There is one group of investors that seem to have an inkling about the future of NFTs, however. Drip Labs, the company behind Solana-based creator platform DRiP, announced it raised $8 million in seed funding today. The round was led by NFX and drew participation from Coinbase Ventures and Progression.

DRiP lets art and music creators list and sell their work as well as receive tips from fans in the form of its in-app currency, Droplets. DRiP makes use of Solana’s compressed NFTs (cNFTs), a standard that was initially developed for Instagram during its brief foray into digital collectibles. CNFTs are cheaper to create and store than regular NFTs, and a big part of the DRiP ethos is free or low-cost collectible airdrops from creators to users.

Users can also tip creators with just a few cents-worth of Droplets. These microtransactions are enabled by Solana’s cheap fees and presumably wouldn’t be feasible on pricier traditional payment rails — one of the commonly-cited reasons that Solana rails could make for a better internet experience.

In an email, I asked DRiP CEO and founder Vibhu Norby about this use case for NFTs.

“We were never going to make it with $100,000 ape JPEGs,” Norby wrote, adding that a go-to-market that focuses on low-cost, accessible collectibles is more likely to succeed. The feeling is that DRiP NFTs could sell for tens of thousands of dollars or for a few cents, but only offering the former kneecaps your platform.

Norby said most of DRiP’s revenue comes from a take-rate on Droplet sales, which can be purchased for fiat in the app.

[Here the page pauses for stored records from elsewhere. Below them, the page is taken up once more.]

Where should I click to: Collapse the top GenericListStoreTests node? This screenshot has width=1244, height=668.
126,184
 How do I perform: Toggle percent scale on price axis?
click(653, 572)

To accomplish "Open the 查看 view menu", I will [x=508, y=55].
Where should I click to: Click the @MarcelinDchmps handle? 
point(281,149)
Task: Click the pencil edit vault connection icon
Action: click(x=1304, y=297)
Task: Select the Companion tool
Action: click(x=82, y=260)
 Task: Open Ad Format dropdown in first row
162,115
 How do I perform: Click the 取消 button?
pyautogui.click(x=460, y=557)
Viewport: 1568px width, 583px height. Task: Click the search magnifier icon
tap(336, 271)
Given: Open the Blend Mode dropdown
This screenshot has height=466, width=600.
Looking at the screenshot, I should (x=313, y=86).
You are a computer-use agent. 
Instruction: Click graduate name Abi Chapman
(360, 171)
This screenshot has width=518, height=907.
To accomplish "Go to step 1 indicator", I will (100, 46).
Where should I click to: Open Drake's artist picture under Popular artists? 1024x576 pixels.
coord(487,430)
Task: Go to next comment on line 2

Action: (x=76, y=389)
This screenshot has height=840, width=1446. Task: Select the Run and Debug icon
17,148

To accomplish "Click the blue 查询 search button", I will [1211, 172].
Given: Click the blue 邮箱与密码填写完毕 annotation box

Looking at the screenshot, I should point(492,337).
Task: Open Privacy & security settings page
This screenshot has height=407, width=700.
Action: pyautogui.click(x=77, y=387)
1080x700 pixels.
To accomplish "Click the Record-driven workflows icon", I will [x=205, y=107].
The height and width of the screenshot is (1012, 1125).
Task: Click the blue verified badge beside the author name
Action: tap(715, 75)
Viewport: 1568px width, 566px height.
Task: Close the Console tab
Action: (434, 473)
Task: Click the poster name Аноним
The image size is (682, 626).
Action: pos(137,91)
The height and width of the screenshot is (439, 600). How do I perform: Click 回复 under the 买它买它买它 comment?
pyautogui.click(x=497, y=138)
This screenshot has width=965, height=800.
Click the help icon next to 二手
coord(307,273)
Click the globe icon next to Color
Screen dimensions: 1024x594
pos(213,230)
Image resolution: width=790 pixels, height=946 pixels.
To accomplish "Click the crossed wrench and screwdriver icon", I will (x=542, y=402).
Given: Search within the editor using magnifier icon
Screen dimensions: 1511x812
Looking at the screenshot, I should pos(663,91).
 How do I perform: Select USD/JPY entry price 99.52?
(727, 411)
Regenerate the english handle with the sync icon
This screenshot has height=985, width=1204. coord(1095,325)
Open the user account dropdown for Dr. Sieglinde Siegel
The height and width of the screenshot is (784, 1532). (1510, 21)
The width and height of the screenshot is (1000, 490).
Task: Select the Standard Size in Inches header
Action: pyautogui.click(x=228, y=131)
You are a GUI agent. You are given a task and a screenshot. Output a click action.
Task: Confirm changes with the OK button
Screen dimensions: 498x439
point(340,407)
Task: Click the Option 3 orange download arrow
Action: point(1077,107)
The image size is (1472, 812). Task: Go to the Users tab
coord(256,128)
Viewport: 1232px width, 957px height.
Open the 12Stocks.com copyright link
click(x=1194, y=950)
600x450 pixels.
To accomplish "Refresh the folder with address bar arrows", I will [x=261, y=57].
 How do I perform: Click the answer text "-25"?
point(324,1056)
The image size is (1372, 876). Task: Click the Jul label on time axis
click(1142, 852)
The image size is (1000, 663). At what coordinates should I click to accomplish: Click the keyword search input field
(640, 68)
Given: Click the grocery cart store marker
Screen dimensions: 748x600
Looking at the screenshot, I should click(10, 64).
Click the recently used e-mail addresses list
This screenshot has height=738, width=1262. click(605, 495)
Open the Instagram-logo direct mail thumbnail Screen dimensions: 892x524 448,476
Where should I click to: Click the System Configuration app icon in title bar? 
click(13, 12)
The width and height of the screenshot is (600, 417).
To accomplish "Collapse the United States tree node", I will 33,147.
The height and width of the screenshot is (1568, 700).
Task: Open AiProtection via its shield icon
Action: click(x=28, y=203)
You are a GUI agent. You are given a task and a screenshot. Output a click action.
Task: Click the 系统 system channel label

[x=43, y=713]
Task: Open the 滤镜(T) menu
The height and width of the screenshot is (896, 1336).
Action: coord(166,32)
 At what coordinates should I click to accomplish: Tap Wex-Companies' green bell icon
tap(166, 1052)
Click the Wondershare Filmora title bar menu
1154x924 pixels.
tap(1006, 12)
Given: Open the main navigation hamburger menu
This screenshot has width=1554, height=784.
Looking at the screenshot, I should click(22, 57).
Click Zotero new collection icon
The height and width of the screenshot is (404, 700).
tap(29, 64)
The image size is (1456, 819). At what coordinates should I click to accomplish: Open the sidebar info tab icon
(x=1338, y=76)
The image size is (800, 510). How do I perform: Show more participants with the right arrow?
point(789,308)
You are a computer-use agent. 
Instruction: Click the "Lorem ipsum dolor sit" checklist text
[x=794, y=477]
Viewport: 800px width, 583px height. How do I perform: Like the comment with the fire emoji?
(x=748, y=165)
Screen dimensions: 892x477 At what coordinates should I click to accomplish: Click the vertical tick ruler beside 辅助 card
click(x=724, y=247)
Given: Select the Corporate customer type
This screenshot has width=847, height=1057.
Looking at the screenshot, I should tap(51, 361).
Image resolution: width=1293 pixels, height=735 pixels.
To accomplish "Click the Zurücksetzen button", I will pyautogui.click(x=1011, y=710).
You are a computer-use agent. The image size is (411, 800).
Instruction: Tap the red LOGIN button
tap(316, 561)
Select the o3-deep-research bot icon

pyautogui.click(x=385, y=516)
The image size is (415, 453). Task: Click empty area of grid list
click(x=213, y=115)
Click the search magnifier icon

DRiP also makes money from sponsored campaigns on behalf of creators and a royalty on collectibles issued on the platform. 

In an ideal world, DRiP’s model could separate the helpful traits of NFTs from the unsustainable ones — verifiable ownership, but less wild speculation on highly-priced profile pictures. The Solana platform 3.land is built with a similar ethos, as is Ethereum-native Zora. Base tried something similar with its recently-wrapped Onchain Summer promotion.

Also, DRiP is acquiring users without the promise of a future native token airdrop — a mechanism that has been perhaps the most successful user and deposits magnet this cycle, at least for the short term.

“The history of consumer apps launching tokens has been extremely poor so far,” Norby said. “I’ve seen so many crypto apps drink their own Kool-Aid thinking they found product-market fit when they were under attack by sophisticated sybil farms and arbitrageurs.” 

Norby added that DRiP has faced 2.5 million sybil attacks over the past 18 months as it is. “Imagine an app that’s actually promised a token,” he wrote.

With the fresh funding, DRiP plans to bring a mobile app to market. The app will likely begin to launch in October, a spokesperson told me. Opining on what else the future might bring, Norby said he thinks music has the most potential for growth, since musicians are the most “economically challenged creative class” who can also make good use of DRiP’s direct-to-consumer model.

“Check back with me in [three] years to see if I was right,” Norby said.